RewriteCond %{REQUEST_URI} !^/forbidden/pleaseupgrade.html
RewriteRule ^(.*)$ /forbidden/pleaseupgrade.html [L]

Preventing blocked spammers from consuming resources

A persistent spammer or one with a broken script may continue to try to spam your wiki after they have been blocked, needlessly consuming resources. By adding a deny from pragma such as the following to your .htaccess file, you can prevent them from loading pages at all, returning a 403 Forbidden error instead:

Order allow,deny
allow from all
deny from 195.230.18.188

IP address blacklists

Much of the most problematic spam received on MediaWiki sites comes from addresses long known by other webmasters as bot or open proxy sites, though there's only anecdotal evidence for this. These bots typically generate large numbers of automated registrations to forum sites, comment spam to blogs and page vandalism to wikis: most often linkspam, although existing content is sometimes blanked, prepended with random gibberish characters or edited in such a way as to break existing Unicode text.

A relatively simple CAPTCHA may significantly reduce the problem, as may blocking the creation of certain often-spammed pages. These measures do not eliminate the problem, however, and at some point tightening security for all users will inconvenience legitimate contributors.

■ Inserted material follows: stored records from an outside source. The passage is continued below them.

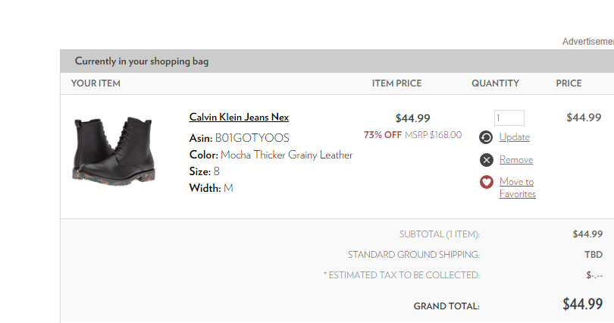Click the 'Currently in your shopping bag' header
This screenshot has width=614, height=323.
142,61
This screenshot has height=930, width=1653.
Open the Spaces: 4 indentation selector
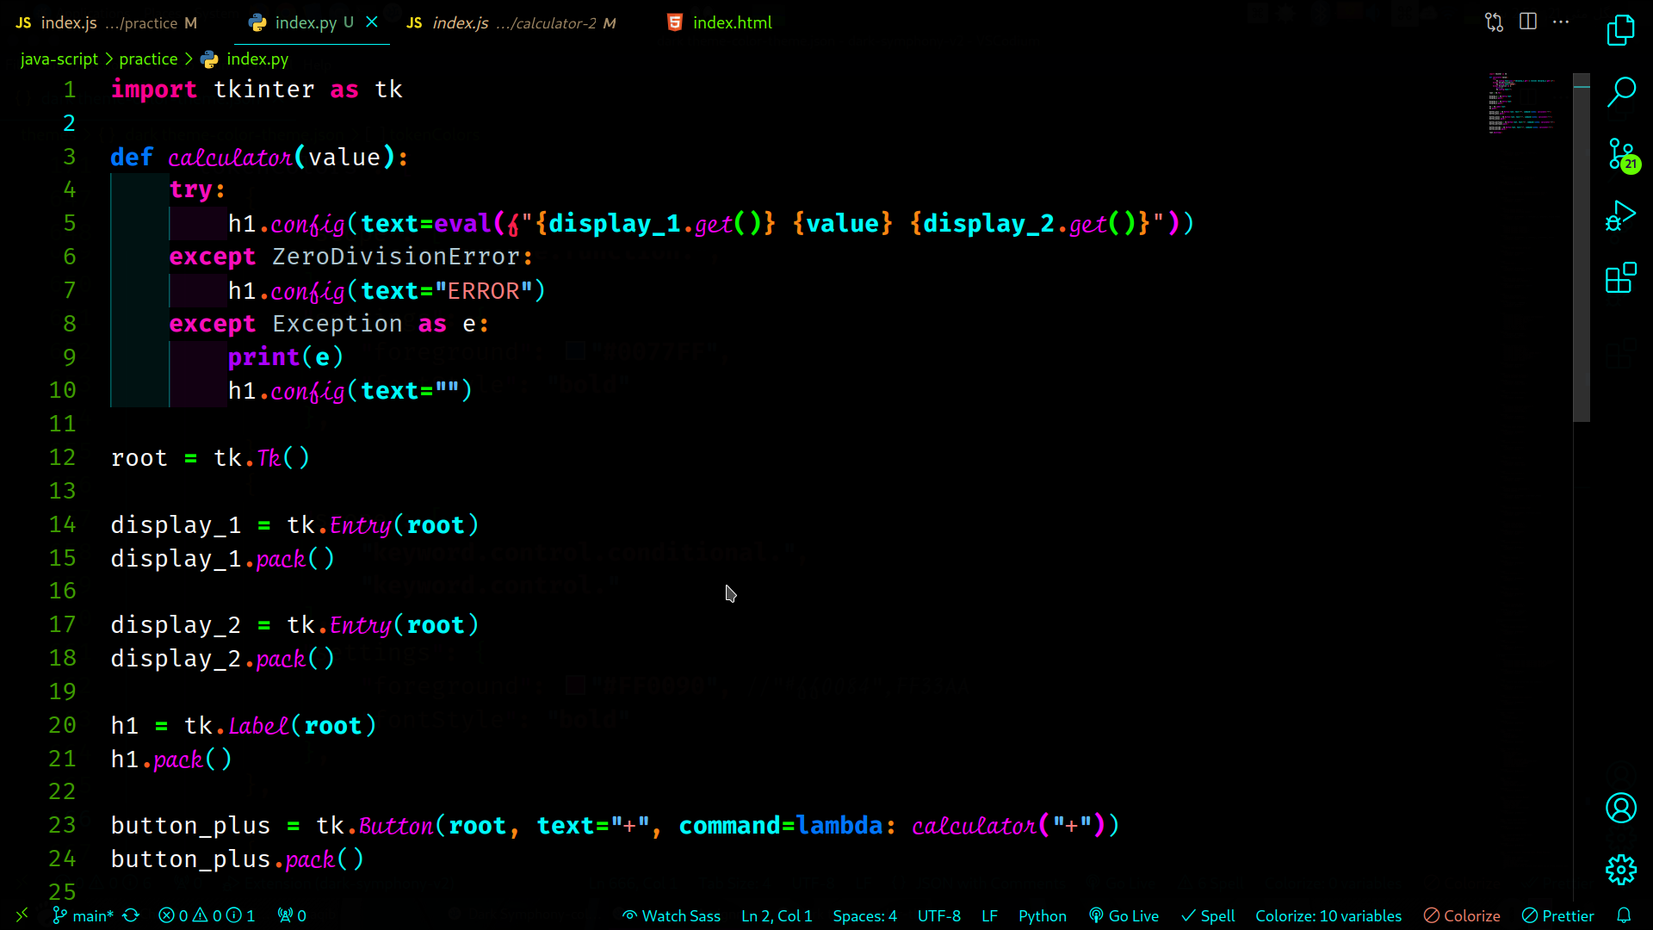pos(864,915)
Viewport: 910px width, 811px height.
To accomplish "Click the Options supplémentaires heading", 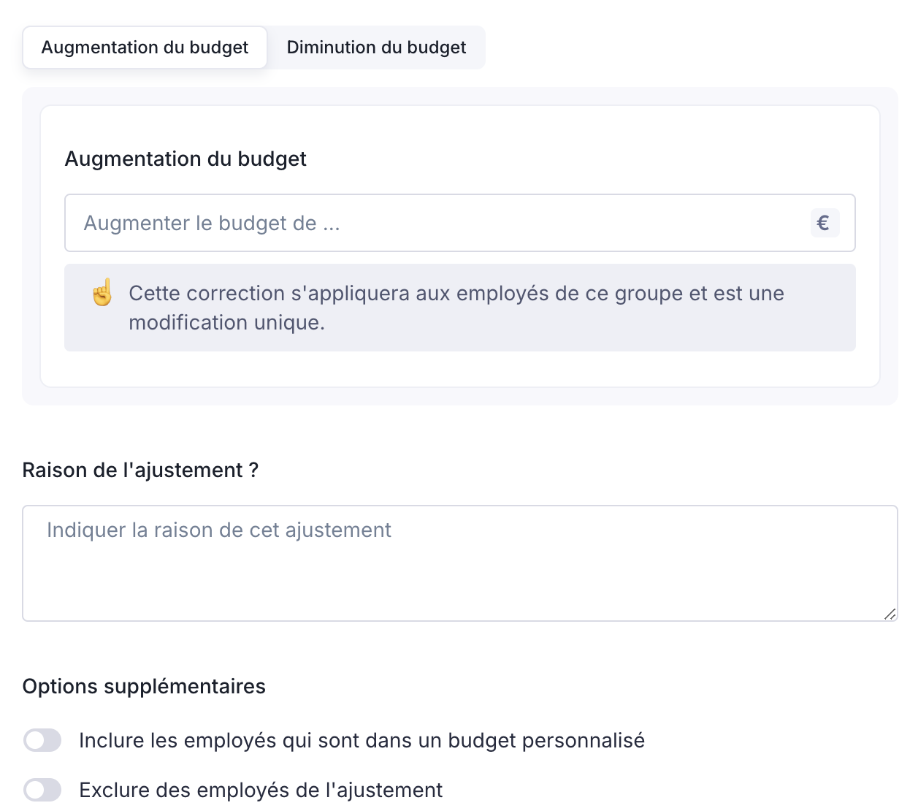I will pos(144,686).
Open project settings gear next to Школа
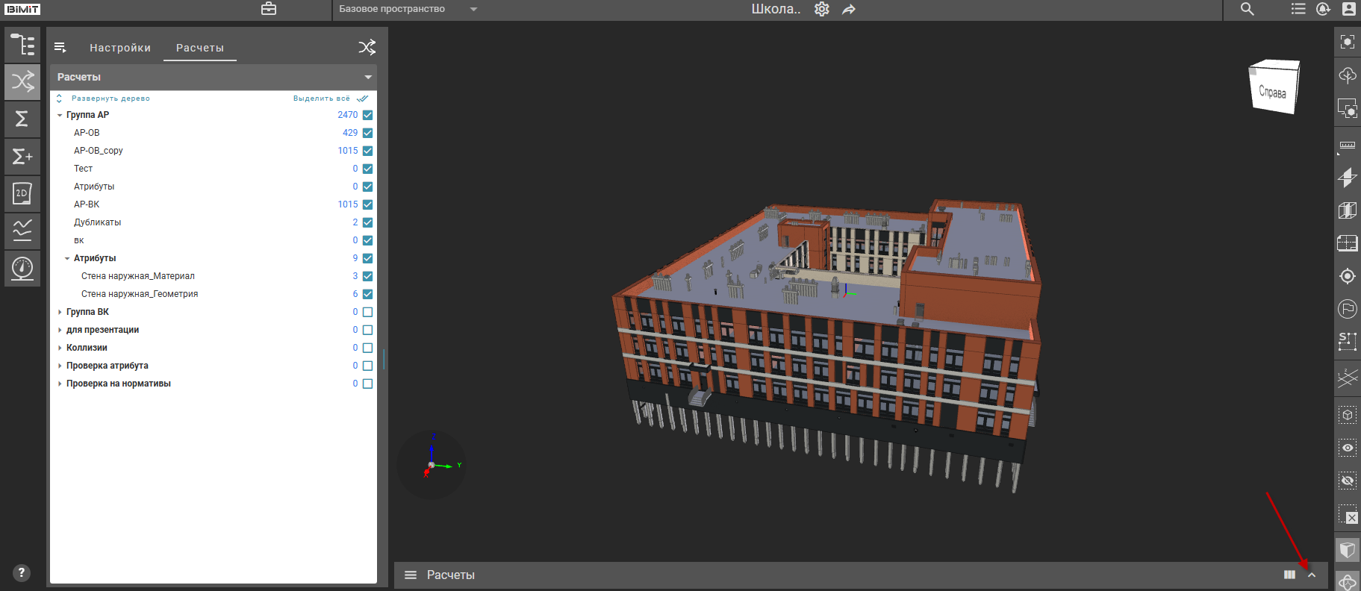Screen dimensions: 1361x591 822,9
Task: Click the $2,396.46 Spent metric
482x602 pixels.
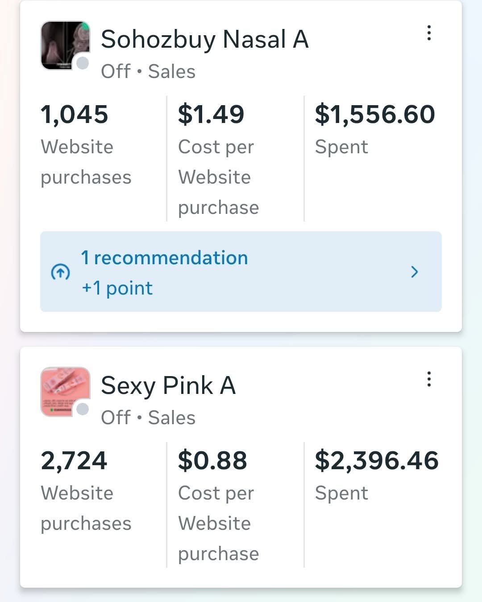Action: (376, 460)
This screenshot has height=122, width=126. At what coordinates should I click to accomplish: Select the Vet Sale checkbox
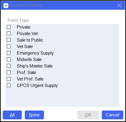coord(9,47)
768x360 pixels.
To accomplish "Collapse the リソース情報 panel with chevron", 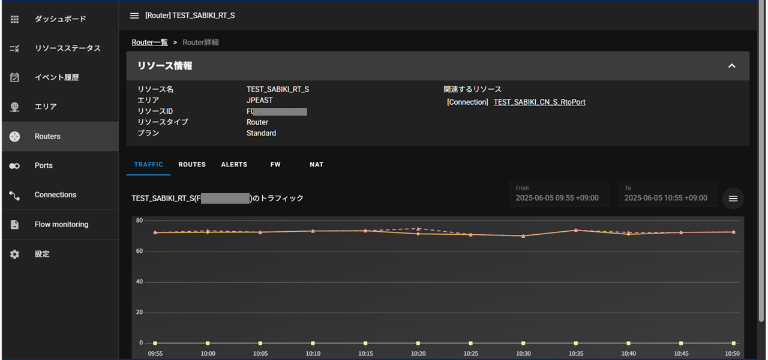I will click(731, 66).
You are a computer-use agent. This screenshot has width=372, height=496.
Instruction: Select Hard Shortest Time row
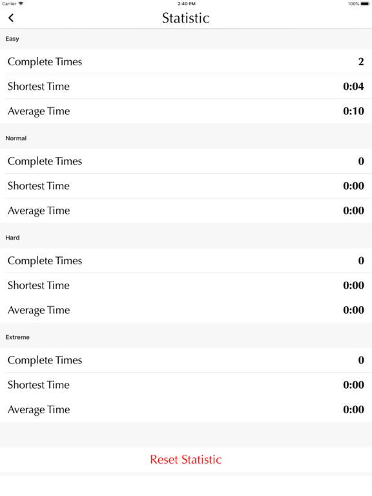pyautogui.click(x=186, y=285)
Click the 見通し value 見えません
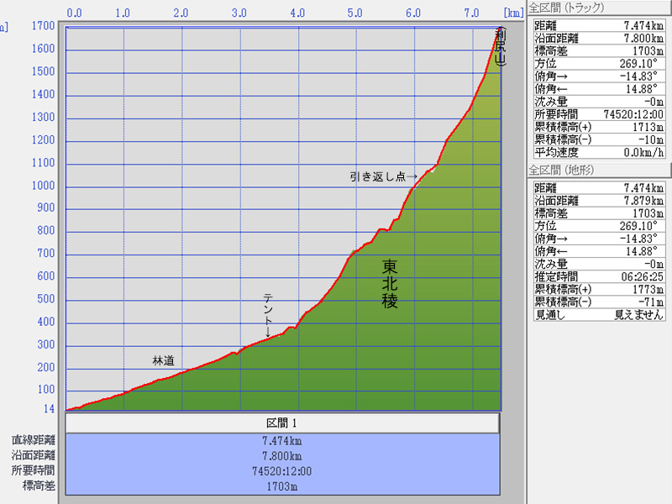Screen dimensions: 672x504 pos(638,315)
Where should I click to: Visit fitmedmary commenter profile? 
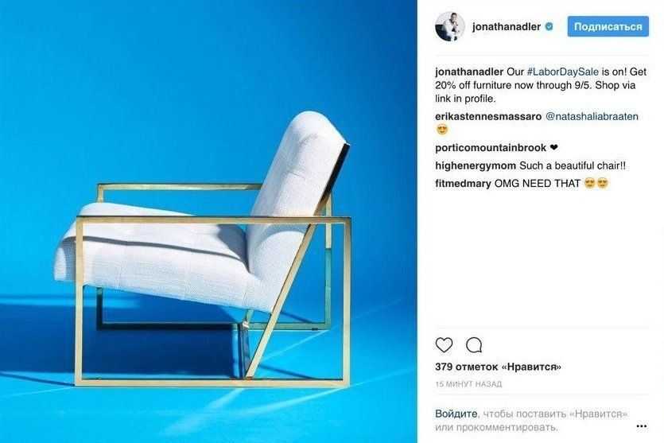tap(463, 184)
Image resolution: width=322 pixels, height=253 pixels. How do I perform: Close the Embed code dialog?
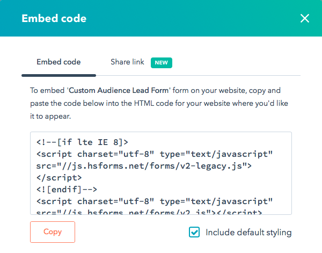tap(305, 19)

It may be preferable, instead of relying solely on CAPTCHA or other precautions which affect all users, to target specifically those IPs already known by other site masters to be havens of net.abuse. Many lists are already available, for instance stopforumspam.com has a list of "All IPs in CSV" which (as of feb. 2012) contains about 200,000 IPs of known spambots.

CPU usage and overload

Note that, when many checks are performed on attempted edits or pageviews, bots may easily overload your wiki disrupting it more than they would if it was unprotected. Keep an eye on the resource cost of your protections.

DNSBL

You can set MediaWiki to check each editing IP address against one or more DNSBLs (DNS-based blacklists), which requires no maintenance but slightly increases edit latency. For example, you can add this line to your LocalSettings.php to block many open proxies and known forum spammers:

$wgEnableDnsBlacklist = true;
$wgDnsBlacklistUrls = array( 'xbl.spamhaus.org', 'dnsbl.tornevall.org' );

For details of these DNSBLs, see Spamhaus: XBL and dnsbl.tornevall.org. For a list of DNSBLs, see Comparison of DNS blacklists. See also Manual:$wgEnableDnsBlacklist , Manual:$wgDnsBlacklistUrls .

$wgProxyList

Warning Warning: This particular technique will substantially increase page load time and server load if the IP list is large. Use with caution.

You can set the variable $wgProxyList to a list of IPs to ban. This can be populated periodically from an external source using a cron script such as the following:

#!/bin/bash
cd /your/web/root
wget https://www.stopforumspam.com/downloads/listed_ip_30_ipv46.gz
gzip -d listed_ip_30_ipv46.gz
cat > bannedips.php << 'EOF'
<?php
$wgProxyList = array(
EOF
sed -e 's/^/  "/; s/$/",/' < listed_ip_30_ipv46 >> bannedips.php
printf '%s\n' '");' >> bannedips.php
rm -f listed_ip_30_ipv46

You then set in your LocalSettings.php:

require_once "$IP/bannedips.php";

You may want to save these commands in a file called e.g. updateBannedIPs.sh, so you can run it periodically.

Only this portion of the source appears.